On Thu, 17 Oct 2013, Dan Streetman wrote:

> On Wed, Oct 16, 2013 at 5:09 PM, Alan Stern <[email protected]> wrote:
> > On Wed, 16 Oct 2013, Dan Streetman wrote:
> >
> >> On Wed, Oct 16, 2013 at 10:34 AM, Alan Stern <[email protected]> 
> >> wrote:
> >> > On Tue, 15 Oct 2013, Dan Streetman wrote:
> >> >
> >
> >> > Until the "new" scheduler is fixed up to work properly, I prefer to
> >> > keep both options available.
> >>
> >> Ok, no hurry.  With the work you've done on it before and the new
> >> stuff in usb-next it should be working very well soon :-)
> >
> > Dear me, no...  The changes I have made so far amount to perhaps 25% of
> > the work needed to make it truly reliable.  It has so many bugs, I
> > wouldn't even try to list them all.
> 
> Heh, well I guess I wrote it when I was young and coded sloppily ;-)
> I'll review it all again and try to help fix the bugs.

It's not a matter of sloppy coding but of design.  The main issues are:

        We don't handle siTD back link pointers.  Therefore we can't
        allow full-speed isochronous IN transfers to be scheduled in
        B-uframe 4 or later.

        We don't handle FSTN nodes in the schedule.  Therefore we can't
        allow full- or low-speed interrupt transfers to be scheduled
        in B-uframe 4 or later.  (In principle, that is -- in practice
        we do allow uframes 4 and 5, at the cost of having too few
        CSPLIT packets.)

        We don't compute the full-speed budget according to the USB 
        spec.  The spec says that budgets are to be computed in terms
        of best-case full-speed bytes, not worst-case microseconds.

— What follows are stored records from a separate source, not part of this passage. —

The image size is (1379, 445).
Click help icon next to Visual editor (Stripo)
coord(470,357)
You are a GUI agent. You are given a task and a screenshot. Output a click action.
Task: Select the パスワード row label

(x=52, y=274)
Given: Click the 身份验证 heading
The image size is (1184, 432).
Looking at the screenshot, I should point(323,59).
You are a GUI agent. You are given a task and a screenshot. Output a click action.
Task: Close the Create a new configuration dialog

        If an URB's bandwidth can't be accomodated in the current
        schedule, we don't try to rebalance the schedule to make the
        bandwidth fit.

        We don't obey various restrictions on allowable schedules.
        For example, the EHCI spec says that any full-speed isochronous
        transfer of length >= 588 bytes must be the first one in its
        frame, but we don't enforce this.

        We reserve an endpoint's bandwidth when the first URB is 
        submitted rather than when the alternate setting is installed.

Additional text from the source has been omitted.